Whereas total sleep time and Stage 2 sleep increased significantly, the other stages also tended to increase. The duration of wakefulness after sleep onset decreased by almost 1 hour, although the number of awakenings was not altered by STN stimulation. Because stimulation alleviated dystonia but did not alter the sleep–wake pattern, it can be concluded that dystonia followed on awakening but did not cause it. Furthermore, axial dystonia occurred at the end of the first sleep cycle and foot dystonia at the end of the last sleep cycle. Both were followed by prolonged periods of wakefulness. Healthy patients frequently awake transiently between sleep cycles. In patients with PD, if natural arousal at the end of a sleep cycle is followed by painful dystonia and acute akinesia, vigilance may be prolonged; the patients cannot turn over in bed and sleep induction may be impeded.

Periodic leg movements and motor behavior during REM sleep were not alleviated by stimulation at night. PLM are reported in up to one-third of patients with PD and can be alleviated by dopaminergic agents,5 suggesting that they result from altered dopaminergic transmission. The dopaminergic system involved, however, may be distinct from the nigro-striato-pallido-cortical pathway, because STN stimulation does not reproduce the effect of levodopa and dopaminergic agents on the PLM. This conclusion is based on observations in only three patients and must be confirmed. Testing the effect of unilateral STN stimulation on right and left PLM would be of interest to determine whether stimulation triggers contralateral PLM.

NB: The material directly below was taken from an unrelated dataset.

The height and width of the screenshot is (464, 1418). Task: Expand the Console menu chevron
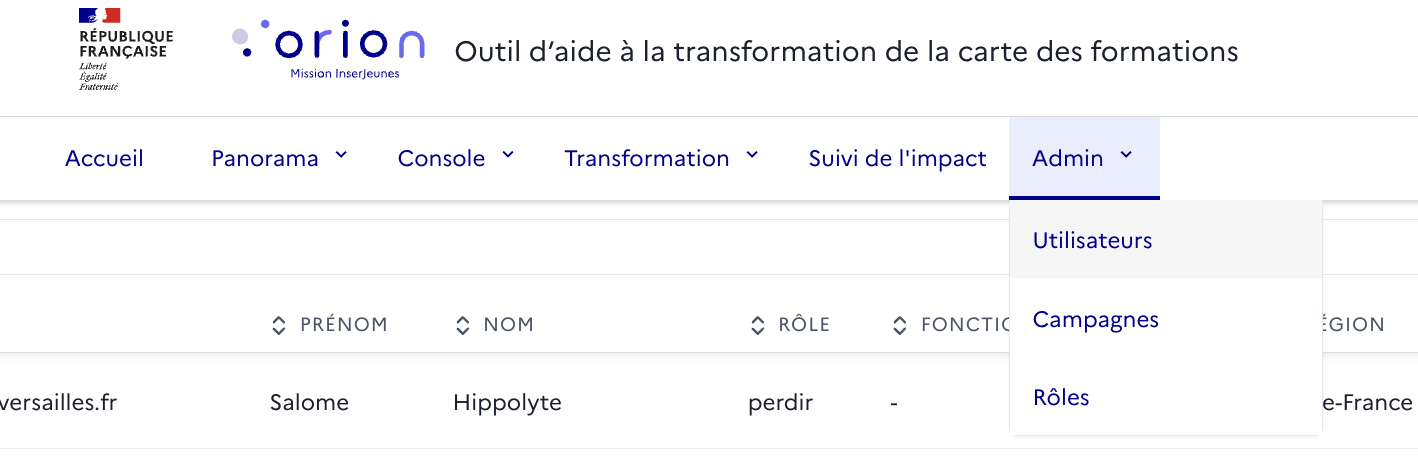click(x=508, y=155)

Motor behavior during REM sleep is another symptom that was not alleviated by STN stimulation in our patients, although the sample is too small to permit definitive conclusions. Experimental lesions in the locus subcoeruleus cause motor behavior during REM sleep in cats.6 The increased EMG activity during REM sleep could be the result of random variation in the expression of motor behavior during REM sleep. It may be possible that phasic movements during REM sleep would be facilitated like other movements by STN stimulation, whereas they would be restrained by akinesia in the absence of stimulation. The effects of STN stimulation on PLM and motor behavior during REM sleep need further study on larger series of patients.